**EXTRACTED TEXT**
+ + + + + + +

Thomas Kälin, lic.iur.
Meyerlustenberger Lachenal Attorneys at Law
Forchstrasse 452
P.O.Box 1432
8032 Zurich
Phone:   +41 44 396 91 91
Fax:   +41 44 396 91 92
E-Mail:   martin.ammann@mll-legal.com
According to the principle of freedom of contract, the parties of an employment agreement are free to agree on the content and terms of their agreement to an extent that is substantially larger than in most other European jurisdictions. Swiss employment law contains only some basic mandatory provisions. Some of them may only be modified in favor of the employee and others may not be modified at all. Most important are mandatory provisions aiming to protect the safety and the health of the employee. Public law labor protection regulations cover, among other things, working hours and breaks, special protection for young employees, pregnant women and breastfeeding mothers, work-related injury insurance and industrial accident prevention.
Compared to other countries, the legal regime governing the employment relationship in Switzerland is generally more liberal and favorable towards the employer than in many other countries. This is partly because labor unions are somehow less influential in Switzerland compared to, for example, labor unions in EU countries, but also because the unemployment rate traditionally has been and still is relatively low in Switzerland.

+ + + + + + +

**EXERCISE REQUIREMENTS**
Reproduce the text on Swiss employment law above in full, word for word, including the contact details at its top.

Rows showing where targets appear

+ + + + + + +

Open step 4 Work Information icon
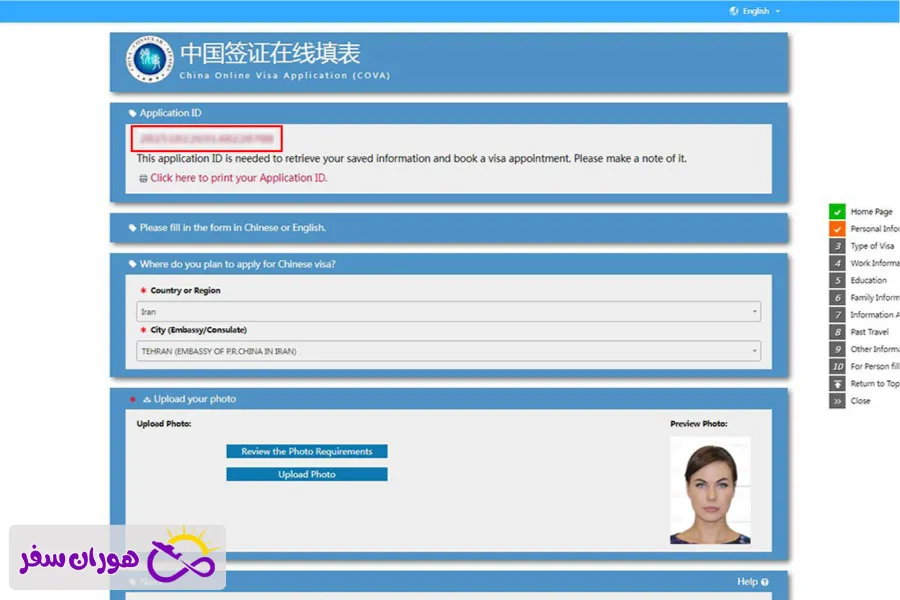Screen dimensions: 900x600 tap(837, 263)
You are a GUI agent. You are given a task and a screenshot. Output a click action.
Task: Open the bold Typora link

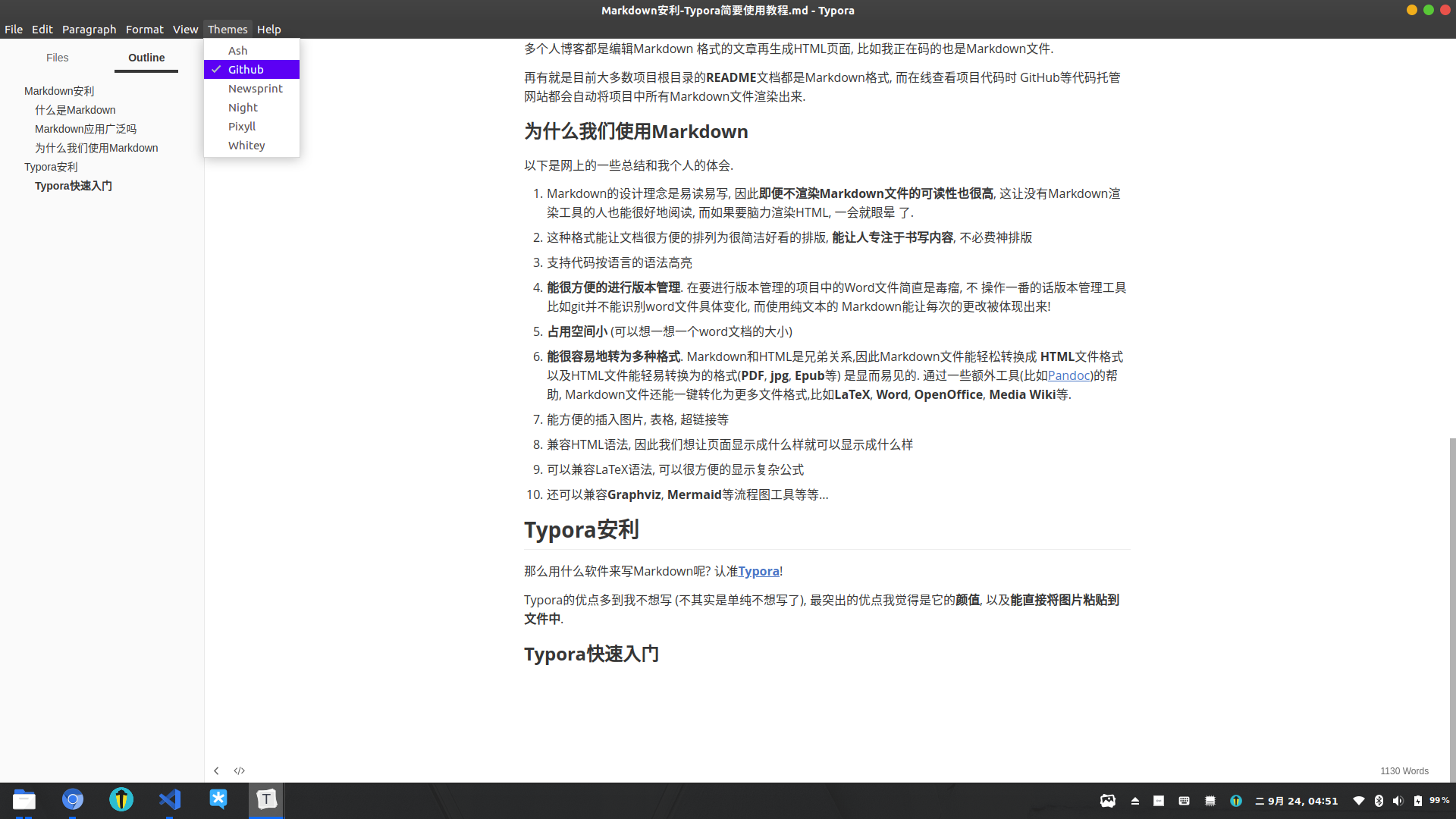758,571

+ + + + + + +

**EXERCISE RESPONSE**
Thomas Kälin, lic.iur.
Meyerlustenberger Lachenal Attorneys at Law
Forchstrasse 452
P.O.Box 1432
8032 Zurich
Phone:   +41 44 396 91 91
Fax:   +41 44 396 91 92
E-Mail:   martin.ammann@mll-legal.com
According to the principle of freedom of contract, the parties of an employment agreement are free to agree on the content and terms of their agreement to an extent that is substantially larger than in most other European jurisdictions. Swiss employment law contains only some basic mandatory provisions. Some of them may only be modified in favor of the employee and others may not be modified at all. Most important are mandatory provisions aiming to protect the safety and the health of the employee. Public law labor protection regulations cover, among other things, working hours and breaks, special protection for young employees, pregnant women and breastfeeding mothers, work-related injury insurance and industrial accident prevention.
Compared to other countries, the legal regime governing the employment relationship in Switzerland is generally more liberal and favorable towards the employer than in many other countries. This is partly because labor unions are somehow less influential in Switzerland compared to, for example, labor unions in EU countries, but also because the unemployment rate traditionally has been and still is relatively low in Switzerland.